The Figure below gives an overview of the revised format:
Output for 1 single JP2 using JP2 validation (complete output available here):
<?xml version='1.0' encoding='UTF-8'?>
<jpylyzer xmlns="http://openpreservation.org/ns/jpylyzer/" xmlns:xsi="http://www.w3.org/2001/XMLSchema-instance" xsi:schemaLocation="http://openpreservation.org/ns/jpylyzer/ http://jpylyzer.openpreservation.org/jpylyzer-v-2-0.xsd">
<toolInfo>
<toolName>jpylyzer</toolName>
<toolVersion>2.0.0a1</toolVersion>
</toolInfo>
<file>
<fileInfo>
<fileName>aware.jp2</fileName>
<filePath>/home/johan/jpylyzer-test-files/aware.jp2</filePath>
<fileSizeInBytes>662735</fileSizeInBytes>
<fileLastModified>Wed Dec 2 08:28:52 2015</fileLastModified>
</fileInfo>
<statusInfo>
<success>True</success>
</statusInfo>
<isValid format="jp2">True</isValid>
<tests/>
<properties>
::
</properties>
</file>
</jpylyzer>
Output for 1 single codestream using codestream validation (complete output available here):
<?xml version='1.0' encoding='UTF-8'?>
<jpylyzer xmlns="http://openpreservation.org/ns/jpylyzer/" xmlns:xsi="http://www.w3.org/2001/XMLSchema-instance" xsi:schemaLocation="http://openpreservation.org/ns/jpylyzer/ http://jpylyzer.openpreservation.org/jpylyzer-v-2-0.xsd">
<toolInfo>
<toolName>jpylyzer</toolName>
<toolVersion>2.0.0a1</toolVersion>
</toolInfo>
<file>
<fileInfo>
<fileName>is_codestream.jp2</fileName>
<filePath>/home/johan/jpylyzer-test-files/is_codestream.j2c</filePath>
<fileSizeInBytes>628385</fileSizeInBytes>
<fileLastModified>Wed Dec 2 08:28:52 2015</fileLastModified>
</fileInfo>
<statusInfo>
<success>True</success>
</statusInfo>
<isValid format="j2c">True</isValid>
<tests/>
<properties>
::
</properties>
</file>
</jpylyzer>
Output for multiple files (complete output available here):
<?xml version='1.0' encoding='UTF-8'?>
<jpylyzer xmlns="http://openpreservation.org/ns/jpylyzer/" xmlns:xsi="http://www.w3.org/2001/XMLSchema-instance" xsi:schemaLocation="http://openpreservation.org/ns/jpylyzer/ http://jpylyzer.openpreservation.org/jpylyzer-v-2-0.xsd">
<toolInfo>
<toolName>jpylyzer</toolName>
<toolVersion>2.0.0a1</toolVersion>
</toolInfo>
<file>
<fileInfo>
<fileName>openJPEG15.jp2</fileName>
<filePath>/home/johan/test/openJPEG15.jp2</filePath>
<fileSizeInBytes>670372</fileSizeInBytes>
<fileLastModified>Wed Dec 2 08:28:52 2015</fileLastModified>
</fileInfo>
<statusInfo>
<success>True</success>
</statusInfo>
<isValid format="jp2">True</isValid>
<tests/>
<properties>
::
</properties>
</file>
<file>
<fileInfo>
<fileName>palettedImage.jp2</fileName>
<filePath>/home/johan/test/palettedImage.jp2</filePath>
<fileSizeInBytes>317550</fileSizeInBytes>
<fileLastModified>Wed Dec 2 08:28:52 2015</fileLastModified>
</fileInfo>
<statusInfo>
<success>True</success>
</statusInfo>
<isValid format="jp2">True</isValid>
<tests/>
<properties>
::
</properties>
</file>
</jpylyzer>
Since these changes will break existing workflows, jpylyzer 2 will have a new --legacyout
option.
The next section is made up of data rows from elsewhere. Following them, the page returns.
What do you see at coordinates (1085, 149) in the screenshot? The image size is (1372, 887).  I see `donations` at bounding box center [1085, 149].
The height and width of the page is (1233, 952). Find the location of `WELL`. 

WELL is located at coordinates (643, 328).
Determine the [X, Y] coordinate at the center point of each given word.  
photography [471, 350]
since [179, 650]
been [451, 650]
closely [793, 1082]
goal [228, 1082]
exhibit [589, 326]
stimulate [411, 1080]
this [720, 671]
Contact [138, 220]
When it is activated, output is reported in jpylyzer 1.x format. Codestream validation cannot be used if --legacyout
is activated.
As jpylyzer 2 wraps the output of all analysed files into well-formed XML, the --wrapper
option will be ignored by default. The option will remain available for use with the --legacyout
option. However, it will be marked as deprecated in the documentation and helper text.
Hi Johan, some comments about your proposal.
1/ you should put a version in your namespace if it's not backward compatible
2/ as proposed in my PR, the fileLastModified should be in xs:dateTime format (otherwise it depends on the current locale...)
3/ it should be nice to have a propertiesExtension tag (in the same manner as PREMIS, and of type extensionComplexType) in order to enable the output of other information, like the MIX addition I proposed in my second PR.
Thanks for making this tool so complete and useful.